Sure, there are fights from time to time, but in the end, these
people care about one another and that outlasts any fight.
A friend once asked me why I would work in a job that requires
me to take a bullet for some person. In response, I asked him why he
would work at a desk in some obscure office building, typing at his
computer as he slowly destroyed his neck, back, wrists and any other
muscles that affected by repetitive stress syndrome.
Needless to say, he did not have a good enough answer for me.
The truth is that we all want something different out of our lives.
I grew up in New York, surrounded by crime and guns and all that fun
stuff. So naturally, I was either going to grow up to be a criminal
or to be in law-enforcement. I chose a form of law enforcement. When
I was a young man, I went to visit some family members in Texas. That
same week, President John F. Kennedy was shot and killed.
It was then I decided to become a secret service agent.

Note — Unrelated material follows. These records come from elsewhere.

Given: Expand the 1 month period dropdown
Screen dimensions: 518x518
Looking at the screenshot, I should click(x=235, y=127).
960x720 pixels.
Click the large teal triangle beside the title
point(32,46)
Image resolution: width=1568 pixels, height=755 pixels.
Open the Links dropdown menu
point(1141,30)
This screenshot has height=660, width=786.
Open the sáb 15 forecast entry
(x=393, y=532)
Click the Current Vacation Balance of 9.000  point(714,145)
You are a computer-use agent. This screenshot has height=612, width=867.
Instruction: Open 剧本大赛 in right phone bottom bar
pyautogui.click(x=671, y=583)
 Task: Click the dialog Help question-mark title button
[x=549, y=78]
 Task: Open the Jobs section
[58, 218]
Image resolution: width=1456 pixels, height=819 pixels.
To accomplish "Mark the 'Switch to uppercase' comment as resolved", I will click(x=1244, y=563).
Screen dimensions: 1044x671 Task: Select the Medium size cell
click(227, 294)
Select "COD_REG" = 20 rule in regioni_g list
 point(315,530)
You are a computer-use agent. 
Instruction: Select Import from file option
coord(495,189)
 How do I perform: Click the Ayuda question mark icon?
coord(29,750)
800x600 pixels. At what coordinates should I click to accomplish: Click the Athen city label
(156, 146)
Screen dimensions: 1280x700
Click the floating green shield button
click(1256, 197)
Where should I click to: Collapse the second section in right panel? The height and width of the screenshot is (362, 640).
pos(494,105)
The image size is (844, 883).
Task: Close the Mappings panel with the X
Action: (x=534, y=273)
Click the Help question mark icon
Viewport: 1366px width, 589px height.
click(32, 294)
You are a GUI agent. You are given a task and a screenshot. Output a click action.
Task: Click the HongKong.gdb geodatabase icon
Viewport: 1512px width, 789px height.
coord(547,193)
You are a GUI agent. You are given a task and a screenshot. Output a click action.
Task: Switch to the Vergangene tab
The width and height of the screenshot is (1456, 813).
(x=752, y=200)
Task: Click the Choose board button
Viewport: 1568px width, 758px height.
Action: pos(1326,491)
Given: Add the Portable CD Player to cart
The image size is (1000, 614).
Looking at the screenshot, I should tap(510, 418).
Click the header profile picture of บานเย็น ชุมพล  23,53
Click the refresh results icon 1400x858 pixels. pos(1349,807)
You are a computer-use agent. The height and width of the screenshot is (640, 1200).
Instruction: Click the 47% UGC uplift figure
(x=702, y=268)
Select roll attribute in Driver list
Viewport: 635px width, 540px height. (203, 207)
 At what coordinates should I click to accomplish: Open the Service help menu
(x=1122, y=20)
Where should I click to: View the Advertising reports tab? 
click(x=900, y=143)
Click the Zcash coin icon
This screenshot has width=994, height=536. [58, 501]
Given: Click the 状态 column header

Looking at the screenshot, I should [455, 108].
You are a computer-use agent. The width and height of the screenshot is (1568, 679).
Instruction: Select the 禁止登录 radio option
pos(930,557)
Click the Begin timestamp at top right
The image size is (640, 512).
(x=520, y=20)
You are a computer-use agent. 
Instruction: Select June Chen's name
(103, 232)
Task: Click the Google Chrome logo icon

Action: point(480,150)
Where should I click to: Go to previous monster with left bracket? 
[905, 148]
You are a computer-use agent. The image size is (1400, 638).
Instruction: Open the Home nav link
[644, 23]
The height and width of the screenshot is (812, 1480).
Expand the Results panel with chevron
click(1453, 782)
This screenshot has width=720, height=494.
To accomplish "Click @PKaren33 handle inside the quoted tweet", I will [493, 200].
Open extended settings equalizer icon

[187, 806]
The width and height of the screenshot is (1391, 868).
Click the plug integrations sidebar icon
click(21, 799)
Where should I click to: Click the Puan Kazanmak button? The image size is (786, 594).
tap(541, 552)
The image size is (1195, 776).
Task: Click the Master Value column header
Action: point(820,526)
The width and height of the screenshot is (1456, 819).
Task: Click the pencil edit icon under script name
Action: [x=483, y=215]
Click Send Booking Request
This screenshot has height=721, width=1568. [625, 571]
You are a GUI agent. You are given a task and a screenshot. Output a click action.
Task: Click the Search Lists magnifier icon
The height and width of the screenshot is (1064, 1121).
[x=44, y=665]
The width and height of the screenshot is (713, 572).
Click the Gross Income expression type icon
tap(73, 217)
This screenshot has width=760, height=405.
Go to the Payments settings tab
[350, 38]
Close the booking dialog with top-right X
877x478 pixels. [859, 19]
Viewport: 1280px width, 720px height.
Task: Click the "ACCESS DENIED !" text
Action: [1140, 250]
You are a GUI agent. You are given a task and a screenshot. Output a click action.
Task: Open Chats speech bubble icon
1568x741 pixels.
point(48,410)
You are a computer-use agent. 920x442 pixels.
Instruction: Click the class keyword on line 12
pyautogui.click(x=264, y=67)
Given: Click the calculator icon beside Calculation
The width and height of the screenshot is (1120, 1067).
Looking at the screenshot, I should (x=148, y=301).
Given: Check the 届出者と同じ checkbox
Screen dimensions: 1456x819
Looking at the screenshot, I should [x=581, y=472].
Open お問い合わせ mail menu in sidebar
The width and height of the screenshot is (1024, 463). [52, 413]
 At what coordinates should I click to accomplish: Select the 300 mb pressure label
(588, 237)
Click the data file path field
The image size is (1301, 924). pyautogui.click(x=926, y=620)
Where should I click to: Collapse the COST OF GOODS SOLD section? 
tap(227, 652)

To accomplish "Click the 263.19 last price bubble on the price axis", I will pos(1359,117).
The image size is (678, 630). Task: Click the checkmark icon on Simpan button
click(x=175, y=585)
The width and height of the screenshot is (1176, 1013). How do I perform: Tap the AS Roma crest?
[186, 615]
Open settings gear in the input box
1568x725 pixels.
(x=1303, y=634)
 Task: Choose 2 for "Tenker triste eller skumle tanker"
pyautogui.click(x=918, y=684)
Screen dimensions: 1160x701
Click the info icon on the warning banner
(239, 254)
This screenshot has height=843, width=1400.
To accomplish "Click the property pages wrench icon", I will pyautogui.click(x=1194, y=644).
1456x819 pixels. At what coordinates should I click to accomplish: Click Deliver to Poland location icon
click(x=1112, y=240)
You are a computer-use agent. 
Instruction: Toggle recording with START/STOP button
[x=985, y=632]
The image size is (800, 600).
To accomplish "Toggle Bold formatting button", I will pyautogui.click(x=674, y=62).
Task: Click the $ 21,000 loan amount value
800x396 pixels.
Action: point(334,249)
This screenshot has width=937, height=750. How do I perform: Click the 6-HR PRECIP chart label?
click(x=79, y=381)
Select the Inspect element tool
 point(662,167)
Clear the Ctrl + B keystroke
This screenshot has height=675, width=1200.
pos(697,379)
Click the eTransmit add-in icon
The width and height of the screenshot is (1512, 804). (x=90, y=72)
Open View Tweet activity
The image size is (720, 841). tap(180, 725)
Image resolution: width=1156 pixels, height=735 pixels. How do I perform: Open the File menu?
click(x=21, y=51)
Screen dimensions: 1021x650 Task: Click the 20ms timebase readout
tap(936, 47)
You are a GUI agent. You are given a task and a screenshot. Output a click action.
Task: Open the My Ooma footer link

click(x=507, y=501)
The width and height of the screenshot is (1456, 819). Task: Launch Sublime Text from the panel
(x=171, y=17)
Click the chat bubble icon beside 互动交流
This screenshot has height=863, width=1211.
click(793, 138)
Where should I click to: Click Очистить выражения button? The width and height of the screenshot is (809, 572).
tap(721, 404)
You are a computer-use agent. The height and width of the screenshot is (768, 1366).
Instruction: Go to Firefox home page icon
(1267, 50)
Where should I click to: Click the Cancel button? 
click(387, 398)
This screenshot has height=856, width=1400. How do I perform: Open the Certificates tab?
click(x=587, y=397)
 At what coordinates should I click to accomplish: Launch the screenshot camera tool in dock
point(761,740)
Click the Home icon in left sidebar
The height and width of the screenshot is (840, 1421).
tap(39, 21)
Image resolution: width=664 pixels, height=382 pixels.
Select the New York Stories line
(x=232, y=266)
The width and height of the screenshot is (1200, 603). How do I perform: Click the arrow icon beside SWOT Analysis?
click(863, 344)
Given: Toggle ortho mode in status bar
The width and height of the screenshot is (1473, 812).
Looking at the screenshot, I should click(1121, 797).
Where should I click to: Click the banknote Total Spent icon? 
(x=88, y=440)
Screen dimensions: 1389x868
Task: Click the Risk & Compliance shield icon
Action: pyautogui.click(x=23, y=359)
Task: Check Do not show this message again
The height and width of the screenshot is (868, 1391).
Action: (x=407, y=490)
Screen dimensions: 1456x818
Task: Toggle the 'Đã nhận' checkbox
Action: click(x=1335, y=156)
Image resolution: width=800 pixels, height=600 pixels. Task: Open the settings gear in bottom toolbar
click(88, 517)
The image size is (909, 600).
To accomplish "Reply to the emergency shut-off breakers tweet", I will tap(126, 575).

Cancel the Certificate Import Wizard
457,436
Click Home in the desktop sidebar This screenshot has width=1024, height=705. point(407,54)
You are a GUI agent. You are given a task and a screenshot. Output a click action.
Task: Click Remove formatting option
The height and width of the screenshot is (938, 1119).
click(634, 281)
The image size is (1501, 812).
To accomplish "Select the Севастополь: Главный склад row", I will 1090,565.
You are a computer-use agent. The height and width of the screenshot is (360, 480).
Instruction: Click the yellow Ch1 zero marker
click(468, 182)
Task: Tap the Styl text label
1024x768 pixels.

I wanted to be there to make a difference. I wanted to be able
to keep it from happening again. I've heard all the stories and
conspiracies; how it was an elaborate plan and it could never have
been prevented. But if there was ever a next time, I was going to be
there to stop it. And I was.
It's said that it did happen again, but I am glad that I was
there. The shot in the hand didn't really hurt because I was thinking
about the President and about the others. My own health and safety
never crossed my mind. Just like the President's health and safety
never crossed his own.
My father once told me that although there were so many other
options I could have chosen, he was glad that I did what I wanted to
do. His words mean more to me now than they did then and even then,
his words filled me with pride. I realized when I started training
that being a secret service agent would in most ways deprive me of a
personal life, but I knew it was worth that risk.
I do have a personal life. Not as much of one as, say, "normal"
people have, but I go out and I do things I consider fun. I golf, I
go to the gym, I go to the shooting range sometimes. I don't have a
significant other but that's understandable; my hours are long and
I'm not going to subject anyone I might care about to the torture of
waiting at home, wondering if I'm alive or dead. There doesn't have
to be a news bulletin for people like me and families of people like
me. There's always the constant fear that someone brought a gun to
this meeting or Ron pushed the President out of the way of that car.
I'm not going to make anyone suffer the anxiety.
I suppose I could try a little harder. I'm going to retire
sometime soon, after Bartlet gets out of office, in two years or six,
whichever. I think between administrations would be the best time to
leave. Then I could settle down and find a calmer life. Maybe I can
find someone to share that life with.
The concept is not entirely implausible, you know?
There are times when I can't seem to remember how I got here.
There are other times when I remember all too well. My brother and I
used to roughhouse all around our neighborhood, looking for trouble
(although we'd never admit as such) and adventure. I survived that
world and made it to college, just when Vietnam was building into
full-scale. I enlisted and fought for my country. They sent me home
again eventually and I began my training for the secret service.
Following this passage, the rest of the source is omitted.